Kentsel dönüşüm mağduru Tozkoparan Mahallesi halkı, bugün önce Danıştay’ın ardından da CHP Genel Merkezi’nin önünde taleplerini dile getirdi. Vatandaşlarla birlikte ilk açıklamayı, CHP Grup Başkanvekili Engin Özkoç yaptı. Genel Merkez önündeki mahallelilere, CHP Grup Başkanvekili Özgür Özel de destek verdi. Özel, şunları söyledi:

“KARINCANIN KARDEŞİ VAR, O DA CUMHURİYET HALK PARTİSİ'DİR”

"Bazı açıklamaların, bazı eylemlerin zamanı manidar oluyor, bazısının da yeri manidar oluyor. Hepimiz Danıştay’ın kararını bekleyeceğiz ve saygılı olacağız. Ama TEM ile E5’in arasında Merter’in yanındaki bir arazinin, İstanbul’da bu kadar sıkıntılı yer varken ve kendi bölgesinde yedinci sırada, dokuzuncu sırada risk açısından öncelik sırasındayken birden orayla ilgili hiçbir yerde yapılmayanın yapılması da akıllara şüphe getiriyor.

Bu iktidarın her durumdan bir rant ortaya çıkarması ve bu rantı da daha sonra kendi yandaşlarıyla paylaşması, akıllara şüpheleri de getiriyor. Mahallenin yıllarca cefasını çekenlerin şimdi bu duruma düşürülmüş olması düşündürücü, ürkütücü. Biz bunu dikkatle takip edeceğiz.

Tabii ki riskli yerlerde oturulmaması lazım ama burada adil olunması, şeffaf olunması ve herkese eşit davranılıyor olunması lazım; mağduriyet yaratılmaması lazım.

Sizin yanınızdayız, arkanızdayız. Birileri kendilerindeki kamu gücünü, kendilerini çok yukarılarda, birilerini çok aşağıda görüp hep ezmeye çalışıyorlar. Biz de diyoruz ki onları karınca sanıp da ezmeye kalkmayın, karıncanın kardeşi var o da Cumhuriyet Halk Partisi’dir."

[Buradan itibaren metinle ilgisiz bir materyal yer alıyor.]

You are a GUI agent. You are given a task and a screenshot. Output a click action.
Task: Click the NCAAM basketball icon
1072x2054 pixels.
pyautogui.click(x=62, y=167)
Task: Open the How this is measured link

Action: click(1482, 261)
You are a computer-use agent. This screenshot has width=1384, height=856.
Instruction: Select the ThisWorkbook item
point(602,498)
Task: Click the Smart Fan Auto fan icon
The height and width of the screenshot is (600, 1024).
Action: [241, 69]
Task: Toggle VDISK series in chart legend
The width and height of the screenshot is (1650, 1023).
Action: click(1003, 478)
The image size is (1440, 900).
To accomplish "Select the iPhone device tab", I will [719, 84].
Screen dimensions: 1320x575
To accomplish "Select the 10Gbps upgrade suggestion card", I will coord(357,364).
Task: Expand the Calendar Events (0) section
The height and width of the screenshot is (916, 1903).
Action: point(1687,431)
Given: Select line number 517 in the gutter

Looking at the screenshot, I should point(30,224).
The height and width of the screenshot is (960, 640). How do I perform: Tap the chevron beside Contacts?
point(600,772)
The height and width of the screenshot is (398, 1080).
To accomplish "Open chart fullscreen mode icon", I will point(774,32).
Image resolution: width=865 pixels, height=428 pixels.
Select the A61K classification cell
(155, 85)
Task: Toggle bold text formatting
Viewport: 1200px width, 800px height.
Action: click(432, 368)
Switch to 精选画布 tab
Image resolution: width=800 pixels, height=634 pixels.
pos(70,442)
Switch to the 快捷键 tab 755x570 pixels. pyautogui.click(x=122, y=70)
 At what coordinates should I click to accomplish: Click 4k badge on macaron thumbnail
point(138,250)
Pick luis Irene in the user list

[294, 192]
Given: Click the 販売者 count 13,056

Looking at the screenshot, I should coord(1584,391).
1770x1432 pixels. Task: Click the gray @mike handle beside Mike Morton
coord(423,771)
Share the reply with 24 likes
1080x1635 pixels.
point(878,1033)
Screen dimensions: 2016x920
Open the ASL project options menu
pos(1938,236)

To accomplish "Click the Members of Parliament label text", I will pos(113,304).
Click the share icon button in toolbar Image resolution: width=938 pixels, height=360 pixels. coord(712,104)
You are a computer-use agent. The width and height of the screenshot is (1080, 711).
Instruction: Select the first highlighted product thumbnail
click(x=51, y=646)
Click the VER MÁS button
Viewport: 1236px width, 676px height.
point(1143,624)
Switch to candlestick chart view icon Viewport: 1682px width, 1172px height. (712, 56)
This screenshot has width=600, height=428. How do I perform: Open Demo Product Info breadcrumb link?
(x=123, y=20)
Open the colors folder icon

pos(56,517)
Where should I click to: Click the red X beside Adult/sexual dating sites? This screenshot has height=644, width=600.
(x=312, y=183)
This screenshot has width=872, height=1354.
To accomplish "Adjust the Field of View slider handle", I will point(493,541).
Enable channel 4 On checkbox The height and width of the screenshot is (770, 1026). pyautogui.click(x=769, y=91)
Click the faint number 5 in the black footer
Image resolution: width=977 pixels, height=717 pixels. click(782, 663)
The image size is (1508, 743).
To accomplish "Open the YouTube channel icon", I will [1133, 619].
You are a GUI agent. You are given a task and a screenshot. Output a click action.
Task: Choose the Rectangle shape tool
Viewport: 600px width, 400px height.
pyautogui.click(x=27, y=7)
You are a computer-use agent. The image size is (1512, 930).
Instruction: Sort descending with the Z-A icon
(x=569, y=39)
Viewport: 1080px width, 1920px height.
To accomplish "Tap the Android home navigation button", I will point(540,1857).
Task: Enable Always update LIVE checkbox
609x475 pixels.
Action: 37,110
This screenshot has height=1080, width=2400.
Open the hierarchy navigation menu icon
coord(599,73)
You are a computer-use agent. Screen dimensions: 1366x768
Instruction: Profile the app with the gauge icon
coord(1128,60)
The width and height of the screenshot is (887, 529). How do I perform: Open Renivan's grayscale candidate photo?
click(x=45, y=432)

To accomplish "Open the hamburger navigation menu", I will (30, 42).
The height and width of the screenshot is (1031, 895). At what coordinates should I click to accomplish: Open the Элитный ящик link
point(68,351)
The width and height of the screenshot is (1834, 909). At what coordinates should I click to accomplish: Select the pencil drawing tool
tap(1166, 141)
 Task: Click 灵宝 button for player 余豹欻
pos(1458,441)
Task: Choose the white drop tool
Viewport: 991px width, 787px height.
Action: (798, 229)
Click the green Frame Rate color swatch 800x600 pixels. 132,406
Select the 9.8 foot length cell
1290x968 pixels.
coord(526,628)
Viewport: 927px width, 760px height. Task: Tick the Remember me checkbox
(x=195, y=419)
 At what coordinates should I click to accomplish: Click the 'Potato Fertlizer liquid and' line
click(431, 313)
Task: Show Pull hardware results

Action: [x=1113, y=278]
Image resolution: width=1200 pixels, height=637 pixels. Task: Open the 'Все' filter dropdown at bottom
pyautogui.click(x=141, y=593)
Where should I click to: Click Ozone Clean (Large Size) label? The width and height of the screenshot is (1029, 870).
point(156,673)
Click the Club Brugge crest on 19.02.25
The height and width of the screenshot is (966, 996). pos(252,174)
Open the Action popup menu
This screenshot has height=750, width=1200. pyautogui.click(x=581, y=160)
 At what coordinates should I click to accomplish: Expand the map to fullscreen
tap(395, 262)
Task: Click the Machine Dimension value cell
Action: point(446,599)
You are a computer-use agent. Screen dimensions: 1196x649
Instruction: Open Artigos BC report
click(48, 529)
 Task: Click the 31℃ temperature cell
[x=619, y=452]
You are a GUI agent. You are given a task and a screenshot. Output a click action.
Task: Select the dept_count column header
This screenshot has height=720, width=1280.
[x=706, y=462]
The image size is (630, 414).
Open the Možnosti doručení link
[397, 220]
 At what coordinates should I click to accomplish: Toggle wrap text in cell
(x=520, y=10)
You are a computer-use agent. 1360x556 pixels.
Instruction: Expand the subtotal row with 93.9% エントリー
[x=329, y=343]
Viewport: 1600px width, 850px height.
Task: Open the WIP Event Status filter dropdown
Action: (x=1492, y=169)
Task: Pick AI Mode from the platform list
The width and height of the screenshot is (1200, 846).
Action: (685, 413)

“MİNİMUM 180 BİN TL BORÇLANDIRIYORLAR"

Avukat Onur Cingil ise ANKA Haber Ajansı'na süreçle ilgili şu açıklamayı yaptı:

"Tozkoparan Mahallesi, Güngören içerisinde riskli mahalleler arasında dokuzuncu sırada, birinci değil. İstanbul’da da çok gerilerde ama Tozkoparan bir anda ‘riskli alan’ ilan edildi. Bu, teknik bir raporla yapılmadı, keyfe keder yapıldı. Ondan sonraki süreç pamuk ipliği gibi geldi. Planları değiştirdiler, parselleri küçülttüler; en son yıl başında 6306 sayılı yasanın bir maddesini değiştirdiler, 6A maddesi koydular ve o 6A maddesiyle birlikte elektrik, su, doğalgazlarını kestiler. Tapuları hazineye devrettiler.

Sözleşme yok ortada, bir güven ortamı yok, vatandaşla diyalog kuran yok, bir şeffaflık yok. Şu an devlet üniformasıyla vatandaşla diyalog kuran tek bir grup var o da çevik kuvvet. Mahalle 60 yıl önce kurulduğunda tankerden su alan insanlar, 60 yıl sonra şu an yine tankerden su alıp duş almak zorunda kalıyorlar. Rantı, kesinlikle müteahhitlerine vermeye çalıştıkları bir durum var. Kaç tane daire yapılacağı bilinmiyor. Bunu söylememelerinin tek bir sebebi var, o da daire sayıları bilinirse rantın kime gittiği belli olacak. Ortada bir proje yok, üstüne üstlük vatandaşın arazisini ve evini alıp bir de minimum 180 bin TL borçlandırıyorlar."

“KUPON ARAZİ YARATMA MERAKINDAN BAŞKA BİR ŞEY DEĞİL”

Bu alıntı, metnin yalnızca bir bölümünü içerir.